Collection entries:
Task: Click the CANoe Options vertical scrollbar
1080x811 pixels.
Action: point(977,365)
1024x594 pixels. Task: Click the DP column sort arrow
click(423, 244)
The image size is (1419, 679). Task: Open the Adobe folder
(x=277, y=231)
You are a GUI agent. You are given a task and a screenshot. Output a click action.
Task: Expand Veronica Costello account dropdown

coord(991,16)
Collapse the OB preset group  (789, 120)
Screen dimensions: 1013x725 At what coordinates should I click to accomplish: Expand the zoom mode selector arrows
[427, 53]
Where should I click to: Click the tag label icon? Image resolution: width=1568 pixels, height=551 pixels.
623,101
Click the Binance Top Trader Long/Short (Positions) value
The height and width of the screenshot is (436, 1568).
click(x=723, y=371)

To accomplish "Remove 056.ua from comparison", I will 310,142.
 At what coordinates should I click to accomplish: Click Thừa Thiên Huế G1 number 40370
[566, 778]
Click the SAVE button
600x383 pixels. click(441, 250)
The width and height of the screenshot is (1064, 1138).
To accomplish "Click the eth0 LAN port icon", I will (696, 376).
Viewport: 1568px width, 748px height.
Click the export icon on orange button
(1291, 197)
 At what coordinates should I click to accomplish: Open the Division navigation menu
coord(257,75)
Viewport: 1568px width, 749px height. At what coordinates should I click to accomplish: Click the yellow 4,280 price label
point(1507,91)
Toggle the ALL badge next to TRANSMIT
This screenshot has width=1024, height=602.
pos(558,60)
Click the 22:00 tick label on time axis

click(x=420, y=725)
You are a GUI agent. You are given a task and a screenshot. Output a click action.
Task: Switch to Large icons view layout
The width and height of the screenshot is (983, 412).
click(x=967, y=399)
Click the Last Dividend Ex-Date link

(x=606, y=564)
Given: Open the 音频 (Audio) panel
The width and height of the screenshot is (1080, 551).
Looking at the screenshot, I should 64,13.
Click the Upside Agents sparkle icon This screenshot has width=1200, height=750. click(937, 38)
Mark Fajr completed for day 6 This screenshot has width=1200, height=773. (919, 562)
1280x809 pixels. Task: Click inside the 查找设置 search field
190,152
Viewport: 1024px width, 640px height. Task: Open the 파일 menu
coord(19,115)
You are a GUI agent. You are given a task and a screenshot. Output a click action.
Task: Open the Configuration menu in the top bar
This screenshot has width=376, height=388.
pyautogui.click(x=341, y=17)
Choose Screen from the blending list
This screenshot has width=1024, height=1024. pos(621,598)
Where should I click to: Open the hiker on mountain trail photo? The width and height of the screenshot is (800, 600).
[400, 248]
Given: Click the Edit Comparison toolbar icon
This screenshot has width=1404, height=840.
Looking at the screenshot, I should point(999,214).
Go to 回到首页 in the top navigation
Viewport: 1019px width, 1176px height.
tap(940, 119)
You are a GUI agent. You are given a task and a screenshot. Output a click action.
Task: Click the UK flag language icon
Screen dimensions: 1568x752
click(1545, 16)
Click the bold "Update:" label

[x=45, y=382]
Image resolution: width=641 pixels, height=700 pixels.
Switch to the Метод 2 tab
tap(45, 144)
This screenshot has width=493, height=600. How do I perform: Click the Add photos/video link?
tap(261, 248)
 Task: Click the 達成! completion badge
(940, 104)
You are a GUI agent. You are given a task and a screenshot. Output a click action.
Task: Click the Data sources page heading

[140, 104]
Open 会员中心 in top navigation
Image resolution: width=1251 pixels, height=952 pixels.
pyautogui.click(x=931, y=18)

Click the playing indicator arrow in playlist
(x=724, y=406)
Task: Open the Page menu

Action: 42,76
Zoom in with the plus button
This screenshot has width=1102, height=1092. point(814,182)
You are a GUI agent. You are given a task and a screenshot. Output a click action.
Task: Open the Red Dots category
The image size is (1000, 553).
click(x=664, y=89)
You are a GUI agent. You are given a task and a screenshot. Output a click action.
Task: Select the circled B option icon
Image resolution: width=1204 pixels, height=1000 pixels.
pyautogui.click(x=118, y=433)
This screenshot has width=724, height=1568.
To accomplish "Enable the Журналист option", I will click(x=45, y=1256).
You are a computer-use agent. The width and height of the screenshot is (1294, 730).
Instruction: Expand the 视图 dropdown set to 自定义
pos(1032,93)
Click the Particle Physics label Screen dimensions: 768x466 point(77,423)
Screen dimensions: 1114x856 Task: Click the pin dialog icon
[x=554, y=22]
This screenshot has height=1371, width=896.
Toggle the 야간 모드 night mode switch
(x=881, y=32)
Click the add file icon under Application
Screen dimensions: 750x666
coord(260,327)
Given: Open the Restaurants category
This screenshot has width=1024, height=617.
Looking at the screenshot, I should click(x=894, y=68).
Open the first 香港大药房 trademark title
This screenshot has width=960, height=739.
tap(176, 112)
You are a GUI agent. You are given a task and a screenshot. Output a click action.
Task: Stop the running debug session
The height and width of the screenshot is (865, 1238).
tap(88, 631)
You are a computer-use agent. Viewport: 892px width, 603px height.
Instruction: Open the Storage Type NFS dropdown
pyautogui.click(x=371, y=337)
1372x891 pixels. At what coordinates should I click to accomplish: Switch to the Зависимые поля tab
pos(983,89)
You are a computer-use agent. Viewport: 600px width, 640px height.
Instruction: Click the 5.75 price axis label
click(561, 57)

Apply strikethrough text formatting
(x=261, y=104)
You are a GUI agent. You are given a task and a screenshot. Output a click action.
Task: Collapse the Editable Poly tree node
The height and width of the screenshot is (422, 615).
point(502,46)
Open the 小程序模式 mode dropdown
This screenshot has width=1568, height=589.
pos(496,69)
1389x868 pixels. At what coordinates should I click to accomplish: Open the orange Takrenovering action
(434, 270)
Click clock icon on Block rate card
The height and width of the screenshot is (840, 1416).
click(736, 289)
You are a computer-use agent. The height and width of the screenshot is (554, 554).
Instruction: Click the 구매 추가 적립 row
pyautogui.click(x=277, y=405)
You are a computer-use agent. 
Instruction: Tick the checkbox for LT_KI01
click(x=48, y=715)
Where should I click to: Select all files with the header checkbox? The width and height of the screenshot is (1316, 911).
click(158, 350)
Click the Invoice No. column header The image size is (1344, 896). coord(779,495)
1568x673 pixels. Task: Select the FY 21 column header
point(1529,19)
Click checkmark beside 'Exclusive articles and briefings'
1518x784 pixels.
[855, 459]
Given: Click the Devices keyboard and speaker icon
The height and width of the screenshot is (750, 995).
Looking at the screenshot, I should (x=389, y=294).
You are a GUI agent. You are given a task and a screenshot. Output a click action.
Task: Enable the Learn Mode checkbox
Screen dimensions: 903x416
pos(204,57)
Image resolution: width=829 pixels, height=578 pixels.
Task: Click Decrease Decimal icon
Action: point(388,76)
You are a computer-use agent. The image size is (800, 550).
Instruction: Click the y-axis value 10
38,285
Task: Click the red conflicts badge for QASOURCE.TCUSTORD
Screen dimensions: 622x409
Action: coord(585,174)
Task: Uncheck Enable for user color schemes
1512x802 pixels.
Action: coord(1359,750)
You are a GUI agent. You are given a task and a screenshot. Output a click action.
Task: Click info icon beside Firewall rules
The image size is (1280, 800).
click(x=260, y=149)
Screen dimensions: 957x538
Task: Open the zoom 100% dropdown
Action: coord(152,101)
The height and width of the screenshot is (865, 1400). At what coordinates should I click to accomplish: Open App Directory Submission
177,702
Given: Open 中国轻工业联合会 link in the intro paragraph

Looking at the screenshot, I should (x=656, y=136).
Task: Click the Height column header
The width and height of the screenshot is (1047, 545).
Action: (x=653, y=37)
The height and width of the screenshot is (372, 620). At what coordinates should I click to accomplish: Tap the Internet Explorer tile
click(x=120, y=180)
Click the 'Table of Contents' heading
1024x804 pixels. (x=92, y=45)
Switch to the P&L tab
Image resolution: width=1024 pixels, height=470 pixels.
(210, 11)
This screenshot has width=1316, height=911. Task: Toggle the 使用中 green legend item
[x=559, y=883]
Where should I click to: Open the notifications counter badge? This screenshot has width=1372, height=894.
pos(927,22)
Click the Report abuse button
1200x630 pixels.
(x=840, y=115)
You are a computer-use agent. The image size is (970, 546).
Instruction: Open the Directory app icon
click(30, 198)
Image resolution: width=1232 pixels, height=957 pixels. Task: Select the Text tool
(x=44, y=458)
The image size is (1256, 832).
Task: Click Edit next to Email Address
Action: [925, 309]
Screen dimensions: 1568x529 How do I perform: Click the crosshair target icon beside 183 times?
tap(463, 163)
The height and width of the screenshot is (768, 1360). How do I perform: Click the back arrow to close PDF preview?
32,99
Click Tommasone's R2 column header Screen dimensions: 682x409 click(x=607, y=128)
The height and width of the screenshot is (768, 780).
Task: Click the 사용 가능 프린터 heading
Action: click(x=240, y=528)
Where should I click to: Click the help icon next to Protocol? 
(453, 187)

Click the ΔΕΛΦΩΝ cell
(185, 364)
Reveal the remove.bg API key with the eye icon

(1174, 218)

Exercise description: Reply with nothing but the number of lines in the data that include the word "Enable".

Finished exercise: 3